Ganhe quem ganhar, perca quem perder, um dos grandes prazeres de uma Copa do Mundo é admirar os gols inesquecíveis que se desenham em segundos mágicos diante dos nossos olhos. Vai longe o tempo em que a gente escutava as Copas no rádio e tinha que esperar meses até passar no Capitólio o “Canal 100” mostrando como tinha sido o gol! Hoje, vemos a História se traçando em tempo real, e isto não tem preço.
O que faz um gol ser mais bonito do que outros? Depende muito. No dia em que escrevo estas linhas, vi um gol memorável do brasileiro Deco (Portugal) contra o Irã. Figo avançou pela quina esquerda da área, rolou a bola para Deco, que estava desmarcado e poderia ter invadido a área, mas preferiu descair o corpo para a esquerda e mandar um petardo de pé direito no ângulo direito do coitado do goleiro. Sabe aqueles chutes em linha reta? Pois é. Em termos de potência lembrou um gol que o Koné, da Costa do Marfim, fez ontem contra a Holanda: avançou pelo miolo, ao receber combate derivou para a direita, depois derivou de novo, clareou, e de fora da área mandou um foguete lá em cima.

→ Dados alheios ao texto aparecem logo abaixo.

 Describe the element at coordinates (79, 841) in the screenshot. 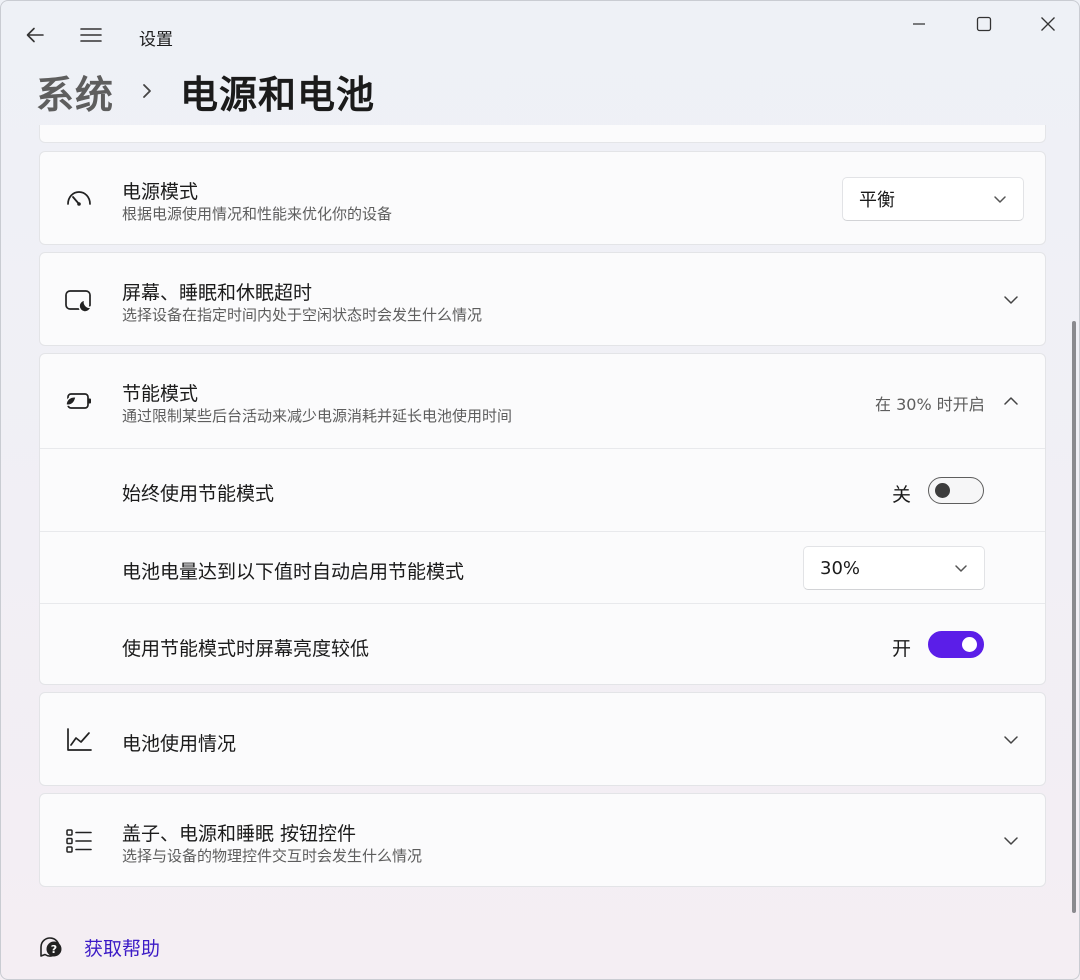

Já o gol bem trabalhado é uma obra de natureza diversa. Até agora, vi dois que foram perfeitos: o último gol da Espanha (Fernando Torres) na goleada de 4x0 sobre a Ucrânia, e o segundo da Argentina (Cambiasso) no 6x0 que impôs à Sérvia-Montenegro. Gols onde a bola rolou de pé em pé, com o time todo avançando, rodando, tocando de primeira, deixando o adversário tonto até o chute final, indefensável, à queima-roupa. É o tipo do gol que depende de oito ou dez toques, e se tivesse havido o menor erro ou a menor hesitação em cada um deles o gol não teria acontecido. É um prêmio à rapidez de raciocínio, e à mistura perfeita entre a jogada bem ensaiada e a exatidão no improviso.

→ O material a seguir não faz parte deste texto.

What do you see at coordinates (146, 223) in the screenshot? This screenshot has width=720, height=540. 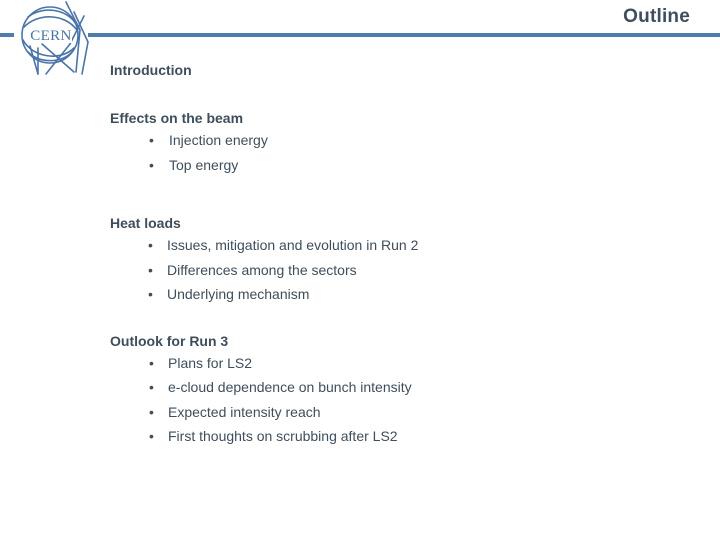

Falar em jogada bem ensaiada, o primeiro gol da República Tcheca nos EUA foi o tipo da jogada que o time traz no bolso desde o vestiário. A defesa recuperou a bola, o armador esticou um lançamento de 30 metros na ponta direita, o ponta correu, avançou, levantou a cabeça, e fez um cruzamento perfeito para o grandalhão Koller (2 metros e 2 cm, e sósia de Nalbert do vôlei) testar com violência para o fundo da rede. Parecia um clip feito em computação gráfica, para ensinar aos jogadores: “Tentem fazer assim”. E lembrou um pouco os gols da Copa de 58 em que Didi esticava para Garrincha, ele driblava, cruzava, e Vavá empurrava para dentro.

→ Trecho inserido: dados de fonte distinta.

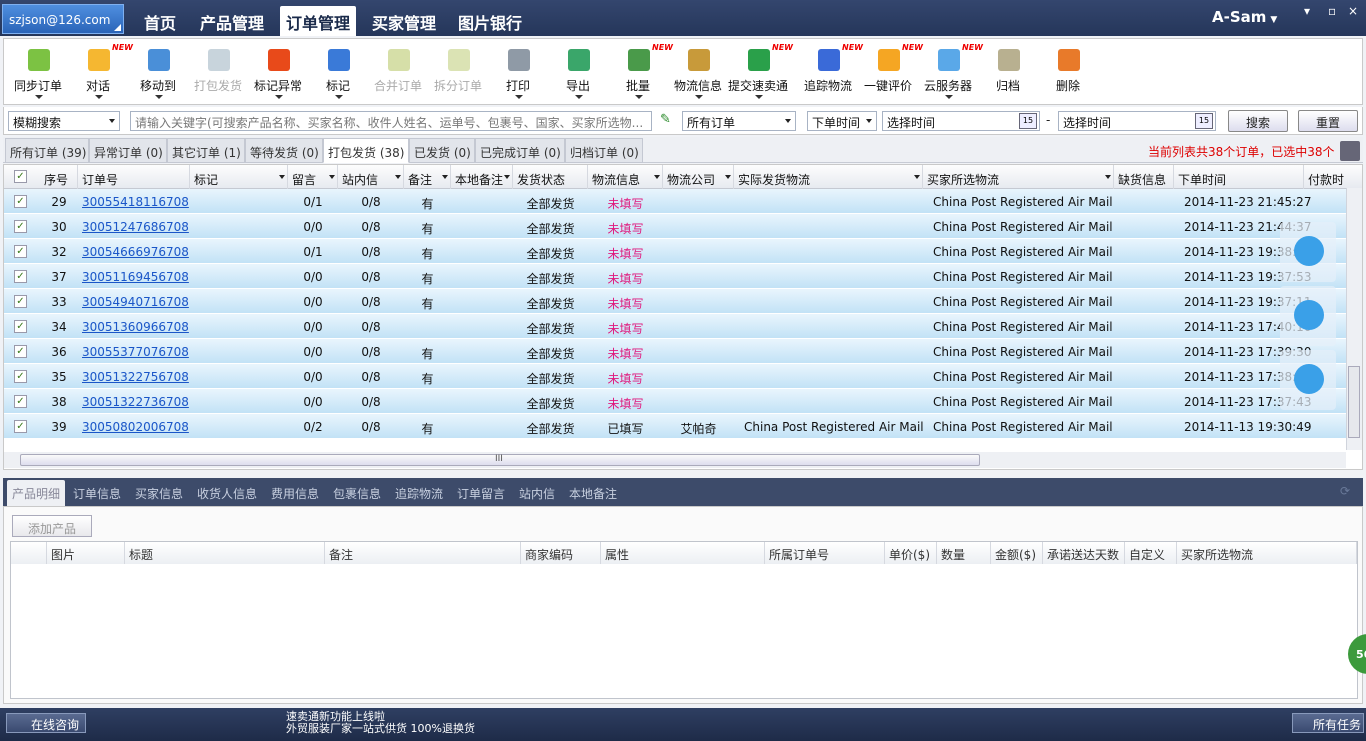 This screenshot has height=741, width=1366. What do you see at coordinates (159, 494) in the screenshot?
I see `detail-tab: 买家信息` at bounding box center [159, 494].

Falar em jogadas iguais, alguém reparou que o gol de Gerrard (Inglaterra), o segundo contra Trinidad-Tobago, foi um xerox do gol de Kaká contra a Croácia? Recebeu a bola da lateral direita, livrou-se do adversário girando para dentro, e da intermediária, quase na meia-lua, mandou a bola de chapa, de pé esquerdo, no canto superior do goleiro. O de Kaká foi um pouco mais para o meio e para a frente. Acho que ninguém percebeu a semelhança porque um foi no gol à direita e o outro no gol à esquerda das câmaras. Mas a Arte é uma só.